A team of California researchers used a deep convolutional neural network (DCNN) to accurately diagnose traumatic pediatric elbow joint diffusion, according to an Oct. 9 study published in the American Journal of Roentgenology.
“Evidence suggests that radiographic diagnosis of elbow joint effusion and acute elbow fracture is challenging for non-radiologists and is commonly missed,” wrote Joseph R. England, MD, of the USC Keck School of Medicine in Los Angeles, and colleagues. Coupled with the fact that elbow x-rays are most commonly read first by non-radiologists, authors argued an “accurate automated diagnosis using a computer vision algorithm may be of practical value.”
The DCNN was trained on 901 lateral elbow x-rays from 882 pediatric patients who showed in the emergency department with upper extremity trauma. Those images were divided into a training set of 657 images, a 115 image validation set and an independent test set of 129 images.
England and colleagues reported the trained DCNN model achieved an “almost perfect” agreement with the fifth year postgraduate pediatric emergency medicine fellow. On the validation set, the model scored a ROC AUC of .985, and a .943 on the test dataset. On that same test set, the artificial intelligence (AI) method achieved a .909 sensitivity, .906 specificity and accuracy of .907.
The team determined their algorithm could help inexperienced acute care providers with no specific pediatric training, including inexperienced non-radiologist clinicians. Additionally, the DCNN could aid radiology workflow management by “flagging” potentially positive cases for quicker reporting, England et al. added.

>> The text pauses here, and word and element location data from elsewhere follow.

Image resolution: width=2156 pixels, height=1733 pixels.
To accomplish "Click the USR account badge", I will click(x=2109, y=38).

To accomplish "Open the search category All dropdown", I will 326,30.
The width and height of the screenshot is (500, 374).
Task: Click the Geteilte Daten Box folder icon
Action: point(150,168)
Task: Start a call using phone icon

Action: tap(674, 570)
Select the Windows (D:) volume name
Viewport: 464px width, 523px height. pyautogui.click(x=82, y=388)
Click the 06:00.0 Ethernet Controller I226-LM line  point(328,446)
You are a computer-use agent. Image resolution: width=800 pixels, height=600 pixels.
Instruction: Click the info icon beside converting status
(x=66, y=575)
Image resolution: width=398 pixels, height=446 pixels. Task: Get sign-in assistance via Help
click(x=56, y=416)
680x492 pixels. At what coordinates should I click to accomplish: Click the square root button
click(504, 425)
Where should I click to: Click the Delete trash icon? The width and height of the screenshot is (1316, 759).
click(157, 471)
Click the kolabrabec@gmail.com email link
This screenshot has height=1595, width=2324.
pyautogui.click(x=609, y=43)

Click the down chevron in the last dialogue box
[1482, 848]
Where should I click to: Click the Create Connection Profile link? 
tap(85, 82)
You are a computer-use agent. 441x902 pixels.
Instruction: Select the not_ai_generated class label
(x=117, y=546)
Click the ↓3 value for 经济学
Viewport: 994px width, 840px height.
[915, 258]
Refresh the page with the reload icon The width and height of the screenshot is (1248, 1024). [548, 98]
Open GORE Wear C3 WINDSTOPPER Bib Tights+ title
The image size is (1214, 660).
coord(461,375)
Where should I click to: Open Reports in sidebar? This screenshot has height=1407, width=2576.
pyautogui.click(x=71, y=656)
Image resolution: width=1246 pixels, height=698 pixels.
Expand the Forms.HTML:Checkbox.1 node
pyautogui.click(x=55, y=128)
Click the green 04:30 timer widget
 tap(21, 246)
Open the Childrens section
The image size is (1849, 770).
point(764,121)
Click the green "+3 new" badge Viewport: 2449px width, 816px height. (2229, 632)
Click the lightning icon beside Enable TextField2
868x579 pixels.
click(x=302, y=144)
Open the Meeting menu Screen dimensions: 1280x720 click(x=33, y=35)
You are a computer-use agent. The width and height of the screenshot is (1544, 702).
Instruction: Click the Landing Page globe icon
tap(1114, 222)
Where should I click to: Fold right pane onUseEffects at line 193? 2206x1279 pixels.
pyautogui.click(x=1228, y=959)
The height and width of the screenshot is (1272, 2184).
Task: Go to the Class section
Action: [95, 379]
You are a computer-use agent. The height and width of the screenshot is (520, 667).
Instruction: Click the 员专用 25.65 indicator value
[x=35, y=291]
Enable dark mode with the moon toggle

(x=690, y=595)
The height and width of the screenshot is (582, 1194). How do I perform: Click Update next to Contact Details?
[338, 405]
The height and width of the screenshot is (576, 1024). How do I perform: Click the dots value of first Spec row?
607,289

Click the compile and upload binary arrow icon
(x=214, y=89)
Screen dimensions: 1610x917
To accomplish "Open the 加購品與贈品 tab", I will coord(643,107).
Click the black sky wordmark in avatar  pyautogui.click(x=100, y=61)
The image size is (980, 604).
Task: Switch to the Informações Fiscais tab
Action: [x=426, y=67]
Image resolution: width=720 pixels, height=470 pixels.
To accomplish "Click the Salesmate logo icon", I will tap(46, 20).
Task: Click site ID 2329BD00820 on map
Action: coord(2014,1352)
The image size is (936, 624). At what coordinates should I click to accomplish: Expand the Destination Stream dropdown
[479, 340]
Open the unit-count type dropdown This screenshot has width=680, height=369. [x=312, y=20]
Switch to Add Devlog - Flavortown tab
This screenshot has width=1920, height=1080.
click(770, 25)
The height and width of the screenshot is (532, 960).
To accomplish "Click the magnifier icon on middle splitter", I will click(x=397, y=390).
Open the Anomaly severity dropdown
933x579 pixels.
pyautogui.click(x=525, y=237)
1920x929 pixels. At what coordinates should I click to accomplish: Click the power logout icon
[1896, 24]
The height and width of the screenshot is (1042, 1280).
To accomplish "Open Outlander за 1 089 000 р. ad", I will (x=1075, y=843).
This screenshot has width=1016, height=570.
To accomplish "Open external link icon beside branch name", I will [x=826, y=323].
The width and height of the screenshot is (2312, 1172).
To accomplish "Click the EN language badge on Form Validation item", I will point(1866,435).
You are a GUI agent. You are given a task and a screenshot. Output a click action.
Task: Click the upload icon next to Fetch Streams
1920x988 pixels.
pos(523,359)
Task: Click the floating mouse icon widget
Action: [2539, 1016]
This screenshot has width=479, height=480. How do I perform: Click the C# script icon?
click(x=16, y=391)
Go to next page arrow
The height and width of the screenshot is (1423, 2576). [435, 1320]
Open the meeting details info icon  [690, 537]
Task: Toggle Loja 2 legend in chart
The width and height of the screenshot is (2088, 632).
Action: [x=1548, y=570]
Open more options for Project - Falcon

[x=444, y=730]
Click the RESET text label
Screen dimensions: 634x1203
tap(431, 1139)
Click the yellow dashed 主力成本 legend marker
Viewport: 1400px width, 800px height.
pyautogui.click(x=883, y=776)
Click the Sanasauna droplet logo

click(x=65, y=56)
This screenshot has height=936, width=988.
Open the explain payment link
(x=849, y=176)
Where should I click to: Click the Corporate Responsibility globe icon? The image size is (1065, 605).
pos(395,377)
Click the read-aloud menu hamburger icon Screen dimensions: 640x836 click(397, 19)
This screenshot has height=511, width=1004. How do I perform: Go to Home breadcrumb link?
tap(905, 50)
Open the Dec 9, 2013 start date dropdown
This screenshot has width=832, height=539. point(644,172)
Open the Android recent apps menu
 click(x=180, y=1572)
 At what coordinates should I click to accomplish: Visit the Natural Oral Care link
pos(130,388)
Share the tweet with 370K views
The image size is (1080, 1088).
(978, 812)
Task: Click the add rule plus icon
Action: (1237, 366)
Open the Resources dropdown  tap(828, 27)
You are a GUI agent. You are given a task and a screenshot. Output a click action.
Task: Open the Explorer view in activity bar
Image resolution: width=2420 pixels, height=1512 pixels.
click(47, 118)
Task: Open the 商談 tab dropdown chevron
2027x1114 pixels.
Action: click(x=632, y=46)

Overall, the researchers admitted their training set was smaller than most deep learning models, but suggested their method, if trained on larger datasets, could produce a more robust AI platform.
“This preliminary investigation shows that a DCNN model can achieve equal performance to a non-radiologist pediatric emergency medicine clinician in the diagnosis of traumatic pediatric elbow joint effusion, even when trained on a limited dataset,” the authors concluded. “Further work developing a larger training dataset may result in even better performance.”